Fingir ser otro, enmascarar la verdad propia, ostentar inexistentes grandezas maquillando la necesidad que, por debajo, acucia y desdora fue la conducta del chapetón, ese antepasado nuestro que en busca de fortuna pasó a América como soldado, legista, aventurero, clérigo o cornudo junto a los Pizarro, Almagro o Benalcázar. No hay mejor imagen de este personaje que aquel hidalgo que atraviesa con patética soledad y miseria solemne las páginas del “Lazarillo de Tormes”. Es ese tieso figurón de espada al cinto y vacía faltriquera que se mantiene gracias al mendrugo que su criadito mendiga en las calles. Pero la pobreza infama al caballero y este se ve obligado a fingir que en su casa se come opíparamente, todos los días se oye hervir las ollas, un engaño, porque lo que tan ruidosamente bulle en los potes no es puchero alguno sino piedras.
En la España de los Austrias vivir conforme a las apariencias no era platonismo, constituía una manera de ser. Quien pisaba estas tierras soñaba con su Potosí, con su ínsula Barataria. Fantaseaba con un triunfal retorno cargado de títulos, dones y riquezas. Y para ello, había que arranchar los despojos al vencido, esforzarse más a lo Sancho que a lo don Quijote. “A tuerto y a derecho, nuestra casa hasta el techo” era, entonces, refrán reiterado en boca de oidores de Quito y Lima.
Eugenio Espejo, la mente más lúcida de nuestra Colonia, un mestizo por los cuatro costados, recurrió al enmascaramiento, trató de esconder su origen indígena tras el “Apéstegui y Perochena”. Y a la vez que enmascarado ofició de desenmascarador. Lo primero por su deseo de ocultarse tras una filiación prestada y por ese hábito suyo de actuar desde la sombra y el pseudónimo, “porque –como lo dijo él mismo- se ocultó lo más que pudo y así ha conseguido el arte de esconderse”. Lo segundo, lo de desenmascarador, fue oficio propio de él, tarea que la ejerció con provecho y descaro, pues, en palabras de suyas, él buscó con su crítica “quitar(les) la máscara a nuestros falsos sabios y hacer(les) que parecieran en su traje de su verdadera y natural ignorancia”.
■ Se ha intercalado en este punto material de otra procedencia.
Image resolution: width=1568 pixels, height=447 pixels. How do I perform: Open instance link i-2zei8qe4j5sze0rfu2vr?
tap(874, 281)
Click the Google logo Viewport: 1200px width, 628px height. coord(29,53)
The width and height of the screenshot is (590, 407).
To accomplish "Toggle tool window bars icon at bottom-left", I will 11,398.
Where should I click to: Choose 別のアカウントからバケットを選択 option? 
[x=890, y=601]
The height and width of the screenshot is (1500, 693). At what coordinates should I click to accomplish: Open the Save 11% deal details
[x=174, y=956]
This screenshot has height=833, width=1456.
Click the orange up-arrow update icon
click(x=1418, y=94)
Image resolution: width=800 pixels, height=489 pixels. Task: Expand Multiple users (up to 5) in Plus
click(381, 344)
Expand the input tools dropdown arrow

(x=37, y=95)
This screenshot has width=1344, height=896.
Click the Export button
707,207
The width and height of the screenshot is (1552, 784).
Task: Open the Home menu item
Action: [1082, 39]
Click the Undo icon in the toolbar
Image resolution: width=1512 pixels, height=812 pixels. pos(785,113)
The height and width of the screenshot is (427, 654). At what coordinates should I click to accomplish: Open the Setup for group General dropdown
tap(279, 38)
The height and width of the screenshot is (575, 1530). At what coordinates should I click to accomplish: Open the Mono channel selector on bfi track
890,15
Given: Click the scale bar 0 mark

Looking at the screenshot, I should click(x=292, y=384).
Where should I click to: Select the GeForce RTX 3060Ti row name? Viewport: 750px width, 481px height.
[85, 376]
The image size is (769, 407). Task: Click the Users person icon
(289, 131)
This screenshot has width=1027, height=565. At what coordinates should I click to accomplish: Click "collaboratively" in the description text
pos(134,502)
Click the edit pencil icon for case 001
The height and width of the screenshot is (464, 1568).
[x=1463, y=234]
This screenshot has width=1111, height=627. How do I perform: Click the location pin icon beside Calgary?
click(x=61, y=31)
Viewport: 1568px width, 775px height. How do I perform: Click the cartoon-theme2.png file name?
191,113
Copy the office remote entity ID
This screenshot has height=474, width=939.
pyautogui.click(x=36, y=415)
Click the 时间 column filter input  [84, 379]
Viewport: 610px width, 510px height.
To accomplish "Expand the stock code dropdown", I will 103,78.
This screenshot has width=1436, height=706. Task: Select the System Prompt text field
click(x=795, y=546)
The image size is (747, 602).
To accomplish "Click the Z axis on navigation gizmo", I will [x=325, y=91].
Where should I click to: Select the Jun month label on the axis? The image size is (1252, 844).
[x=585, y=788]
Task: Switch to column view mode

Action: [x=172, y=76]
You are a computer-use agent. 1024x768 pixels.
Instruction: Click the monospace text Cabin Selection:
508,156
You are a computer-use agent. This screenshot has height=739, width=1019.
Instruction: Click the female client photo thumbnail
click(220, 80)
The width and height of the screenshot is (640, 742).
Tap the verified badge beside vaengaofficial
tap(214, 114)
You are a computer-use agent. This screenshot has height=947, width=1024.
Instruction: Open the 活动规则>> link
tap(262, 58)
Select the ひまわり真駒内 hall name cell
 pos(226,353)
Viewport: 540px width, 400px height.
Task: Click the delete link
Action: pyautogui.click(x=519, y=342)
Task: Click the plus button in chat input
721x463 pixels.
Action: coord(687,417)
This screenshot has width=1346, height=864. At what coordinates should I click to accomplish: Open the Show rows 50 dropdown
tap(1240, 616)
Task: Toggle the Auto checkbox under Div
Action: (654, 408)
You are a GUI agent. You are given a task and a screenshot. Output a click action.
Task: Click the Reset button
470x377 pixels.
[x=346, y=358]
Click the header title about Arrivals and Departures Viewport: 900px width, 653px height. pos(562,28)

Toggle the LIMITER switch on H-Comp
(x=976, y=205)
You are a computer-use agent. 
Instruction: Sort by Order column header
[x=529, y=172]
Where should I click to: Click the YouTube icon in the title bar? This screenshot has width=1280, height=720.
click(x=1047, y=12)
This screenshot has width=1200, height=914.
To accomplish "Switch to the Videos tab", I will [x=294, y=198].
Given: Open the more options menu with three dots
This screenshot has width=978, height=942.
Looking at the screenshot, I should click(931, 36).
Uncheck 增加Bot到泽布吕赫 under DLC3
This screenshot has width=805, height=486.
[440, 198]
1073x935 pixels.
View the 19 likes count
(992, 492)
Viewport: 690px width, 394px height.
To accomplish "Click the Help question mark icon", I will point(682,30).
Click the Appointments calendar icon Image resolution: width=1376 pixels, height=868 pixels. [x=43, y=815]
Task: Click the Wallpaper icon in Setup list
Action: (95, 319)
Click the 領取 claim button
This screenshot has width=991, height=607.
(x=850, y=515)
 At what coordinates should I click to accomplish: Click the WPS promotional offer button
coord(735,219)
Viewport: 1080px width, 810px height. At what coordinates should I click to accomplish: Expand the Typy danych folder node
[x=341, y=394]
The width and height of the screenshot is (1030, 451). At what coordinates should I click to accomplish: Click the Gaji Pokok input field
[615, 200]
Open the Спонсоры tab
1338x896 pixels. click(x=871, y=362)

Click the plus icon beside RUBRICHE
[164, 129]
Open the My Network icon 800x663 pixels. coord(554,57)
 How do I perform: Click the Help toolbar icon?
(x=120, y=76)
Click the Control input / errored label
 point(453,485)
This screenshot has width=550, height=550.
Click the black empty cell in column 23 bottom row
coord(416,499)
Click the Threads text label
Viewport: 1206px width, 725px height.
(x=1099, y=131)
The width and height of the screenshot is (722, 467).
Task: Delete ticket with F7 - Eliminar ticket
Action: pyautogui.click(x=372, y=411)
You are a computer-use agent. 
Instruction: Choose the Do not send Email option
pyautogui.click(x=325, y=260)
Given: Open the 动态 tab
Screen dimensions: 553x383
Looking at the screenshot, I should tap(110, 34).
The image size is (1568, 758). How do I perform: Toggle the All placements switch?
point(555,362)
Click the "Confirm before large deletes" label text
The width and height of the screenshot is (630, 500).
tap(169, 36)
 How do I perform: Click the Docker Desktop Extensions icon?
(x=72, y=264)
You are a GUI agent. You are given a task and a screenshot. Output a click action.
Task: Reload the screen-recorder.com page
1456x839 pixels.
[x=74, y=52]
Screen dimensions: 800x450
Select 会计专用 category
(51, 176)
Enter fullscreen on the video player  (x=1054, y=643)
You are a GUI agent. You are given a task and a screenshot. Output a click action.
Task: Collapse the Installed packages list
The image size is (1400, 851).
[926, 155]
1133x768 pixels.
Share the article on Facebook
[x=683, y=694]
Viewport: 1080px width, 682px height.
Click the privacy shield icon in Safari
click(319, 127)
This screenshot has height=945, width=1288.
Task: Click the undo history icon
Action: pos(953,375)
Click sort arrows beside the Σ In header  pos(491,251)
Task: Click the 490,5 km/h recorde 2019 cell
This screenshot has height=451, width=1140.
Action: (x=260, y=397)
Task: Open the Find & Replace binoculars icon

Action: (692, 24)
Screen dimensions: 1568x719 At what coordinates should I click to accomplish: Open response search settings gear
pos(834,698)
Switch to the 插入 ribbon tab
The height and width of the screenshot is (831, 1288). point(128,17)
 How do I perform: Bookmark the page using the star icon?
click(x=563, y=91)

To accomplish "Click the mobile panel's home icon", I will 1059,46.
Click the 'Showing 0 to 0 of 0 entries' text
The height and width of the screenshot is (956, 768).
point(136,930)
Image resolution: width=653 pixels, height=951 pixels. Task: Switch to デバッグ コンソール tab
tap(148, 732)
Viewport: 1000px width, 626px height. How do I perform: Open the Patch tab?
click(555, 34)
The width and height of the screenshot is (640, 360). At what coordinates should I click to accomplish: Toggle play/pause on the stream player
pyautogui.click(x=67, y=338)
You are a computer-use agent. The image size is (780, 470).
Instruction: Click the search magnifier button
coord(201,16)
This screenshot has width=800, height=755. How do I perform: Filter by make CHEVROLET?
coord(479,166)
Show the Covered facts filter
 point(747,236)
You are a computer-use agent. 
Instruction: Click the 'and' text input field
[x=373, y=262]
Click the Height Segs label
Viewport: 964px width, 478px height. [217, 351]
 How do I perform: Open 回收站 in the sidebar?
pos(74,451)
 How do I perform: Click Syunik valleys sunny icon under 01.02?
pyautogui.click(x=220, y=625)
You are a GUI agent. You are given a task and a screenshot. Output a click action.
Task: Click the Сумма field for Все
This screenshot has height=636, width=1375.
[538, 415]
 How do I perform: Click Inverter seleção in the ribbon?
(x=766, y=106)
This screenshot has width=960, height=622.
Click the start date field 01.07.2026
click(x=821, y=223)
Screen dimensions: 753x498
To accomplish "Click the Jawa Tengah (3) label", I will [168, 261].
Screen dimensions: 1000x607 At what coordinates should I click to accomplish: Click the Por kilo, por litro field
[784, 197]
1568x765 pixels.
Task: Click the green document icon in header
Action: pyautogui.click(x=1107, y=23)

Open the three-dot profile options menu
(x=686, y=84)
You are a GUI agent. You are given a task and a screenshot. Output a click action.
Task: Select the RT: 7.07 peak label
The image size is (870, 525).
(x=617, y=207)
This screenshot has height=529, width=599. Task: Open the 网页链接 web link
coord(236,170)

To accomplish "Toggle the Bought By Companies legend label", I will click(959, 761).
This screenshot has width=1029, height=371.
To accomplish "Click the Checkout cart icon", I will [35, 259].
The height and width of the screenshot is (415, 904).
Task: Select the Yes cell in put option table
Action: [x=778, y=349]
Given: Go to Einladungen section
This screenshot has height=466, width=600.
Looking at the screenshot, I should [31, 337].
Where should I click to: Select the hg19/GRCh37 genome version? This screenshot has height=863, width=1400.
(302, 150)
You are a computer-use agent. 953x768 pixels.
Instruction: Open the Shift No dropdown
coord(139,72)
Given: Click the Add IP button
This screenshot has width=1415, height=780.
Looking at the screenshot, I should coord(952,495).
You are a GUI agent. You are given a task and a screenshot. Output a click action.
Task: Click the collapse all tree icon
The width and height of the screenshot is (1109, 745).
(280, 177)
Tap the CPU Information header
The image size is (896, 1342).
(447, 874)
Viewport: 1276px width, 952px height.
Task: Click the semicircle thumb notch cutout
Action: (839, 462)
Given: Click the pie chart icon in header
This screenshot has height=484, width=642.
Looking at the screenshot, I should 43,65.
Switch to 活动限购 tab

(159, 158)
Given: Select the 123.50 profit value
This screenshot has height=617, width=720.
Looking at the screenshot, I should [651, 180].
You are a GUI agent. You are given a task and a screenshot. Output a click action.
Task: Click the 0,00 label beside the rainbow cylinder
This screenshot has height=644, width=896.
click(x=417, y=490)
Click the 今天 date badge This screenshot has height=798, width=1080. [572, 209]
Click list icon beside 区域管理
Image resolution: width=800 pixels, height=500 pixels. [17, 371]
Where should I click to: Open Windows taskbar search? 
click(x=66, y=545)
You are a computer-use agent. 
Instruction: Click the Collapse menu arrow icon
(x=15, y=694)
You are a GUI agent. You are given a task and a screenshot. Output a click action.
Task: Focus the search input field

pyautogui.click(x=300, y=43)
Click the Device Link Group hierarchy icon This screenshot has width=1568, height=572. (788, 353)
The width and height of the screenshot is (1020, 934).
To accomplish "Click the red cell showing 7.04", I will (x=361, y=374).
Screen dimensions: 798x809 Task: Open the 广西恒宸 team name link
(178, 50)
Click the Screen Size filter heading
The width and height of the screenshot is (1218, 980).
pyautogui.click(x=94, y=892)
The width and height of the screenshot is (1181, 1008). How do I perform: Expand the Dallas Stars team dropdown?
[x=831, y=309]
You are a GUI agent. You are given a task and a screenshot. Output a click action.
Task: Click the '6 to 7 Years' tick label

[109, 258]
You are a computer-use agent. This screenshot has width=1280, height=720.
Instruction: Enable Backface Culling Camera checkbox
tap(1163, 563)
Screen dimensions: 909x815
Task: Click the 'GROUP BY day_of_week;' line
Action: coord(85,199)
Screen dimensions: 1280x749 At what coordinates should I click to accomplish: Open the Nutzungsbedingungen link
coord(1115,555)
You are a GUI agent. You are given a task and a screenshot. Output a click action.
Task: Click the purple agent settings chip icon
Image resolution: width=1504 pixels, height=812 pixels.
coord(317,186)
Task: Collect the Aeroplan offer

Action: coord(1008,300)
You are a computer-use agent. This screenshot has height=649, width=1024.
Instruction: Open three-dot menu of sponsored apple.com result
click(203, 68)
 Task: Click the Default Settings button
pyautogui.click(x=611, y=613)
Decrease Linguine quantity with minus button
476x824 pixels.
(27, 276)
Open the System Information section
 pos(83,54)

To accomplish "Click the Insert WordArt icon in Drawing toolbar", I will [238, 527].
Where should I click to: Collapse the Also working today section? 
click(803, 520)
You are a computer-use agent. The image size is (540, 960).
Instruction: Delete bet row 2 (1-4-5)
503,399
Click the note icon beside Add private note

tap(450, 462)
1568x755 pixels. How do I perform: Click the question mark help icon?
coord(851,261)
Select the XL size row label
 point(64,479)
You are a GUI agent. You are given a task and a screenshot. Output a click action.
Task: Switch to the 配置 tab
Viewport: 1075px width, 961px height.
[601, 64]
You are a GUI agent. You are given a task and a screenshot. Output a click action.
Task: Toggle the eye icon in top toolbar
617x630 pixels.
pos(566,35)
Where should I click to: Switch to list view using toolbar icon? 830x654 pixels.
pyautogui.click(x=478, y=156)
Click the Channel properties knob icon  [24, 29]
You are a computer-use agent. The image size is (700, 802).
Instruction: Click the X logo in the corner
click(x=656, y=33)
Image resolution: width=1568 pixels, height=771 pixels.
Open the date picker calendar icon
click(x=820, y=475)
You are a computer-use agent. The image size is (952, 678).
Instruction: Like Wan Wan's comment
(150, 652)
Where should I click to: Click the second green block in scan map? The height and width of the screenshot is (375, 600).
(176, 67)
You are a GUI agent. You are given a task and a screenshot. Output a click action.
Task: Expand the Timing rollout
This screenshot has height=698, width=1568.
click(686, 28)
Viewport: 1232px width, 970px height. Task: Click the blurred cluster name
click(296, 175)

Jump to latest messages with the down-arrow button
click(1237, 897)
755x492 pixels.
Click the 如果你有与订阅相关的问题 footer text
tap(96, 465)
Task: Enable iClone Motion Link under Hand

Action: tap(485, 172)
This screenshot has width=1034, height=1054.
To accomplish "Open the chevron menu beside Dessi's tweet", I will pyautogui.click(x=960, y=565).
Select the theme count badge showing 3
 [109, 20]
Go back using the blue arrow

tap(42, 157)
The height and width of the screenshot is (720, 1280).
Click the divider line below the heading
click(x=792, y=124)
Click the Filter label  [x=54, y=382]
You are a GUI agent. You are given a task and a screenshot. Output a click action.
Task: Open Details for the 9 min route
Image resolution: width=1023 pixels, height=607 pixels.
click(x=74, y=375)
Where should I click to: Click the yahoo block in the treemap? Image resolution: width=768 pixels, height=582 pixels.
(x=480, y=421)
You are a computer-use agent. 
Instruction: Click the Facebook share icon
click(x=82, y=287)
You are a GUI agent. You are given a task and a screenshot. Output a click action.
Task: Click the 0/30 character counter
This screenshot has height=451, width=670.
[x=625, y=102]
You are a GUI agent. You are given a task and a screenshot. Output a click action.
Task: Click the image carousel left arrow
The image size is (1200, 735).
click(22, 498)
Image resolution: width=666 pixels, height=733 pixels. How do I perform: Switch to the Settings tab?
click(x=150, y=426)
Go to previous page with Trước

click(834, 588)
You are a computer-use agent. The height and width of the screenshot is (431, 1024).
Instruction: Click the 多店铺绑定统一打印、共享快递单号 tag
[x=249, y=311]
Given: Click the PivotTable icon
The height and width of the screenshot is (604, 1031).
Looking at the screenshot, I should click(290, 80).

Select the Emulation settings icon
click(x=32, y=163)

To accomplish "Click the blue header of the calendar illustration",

¿Y qué decir de Juan Montalvo, otro “desfacedor de entuertos”, enmascarado y desenmascarador magnífico? El prurito del noble ancestro también lo subyugó: “Mi padre –dijo- fue inglés por la blancura, español por la gallardía de su persona física y moral”. Nada de blancuras, este ambateño tenía la tez cobriza de los habitantes del trópico con el aditamento de que su faz había sido torturada por las viruelas. Temeroso de que lo segregaran se sinceró: “Mi cara no es para pasearla en Nueva York”. Al igual que Espejo, a Montalvo le dominó la idéntica actitud de parecer distinto de lo que era, un hombre que por su sangre, su cultura, su país y su lengua fue un americano, el mestizo que no quiso ser, un mestizo “malgré lui”.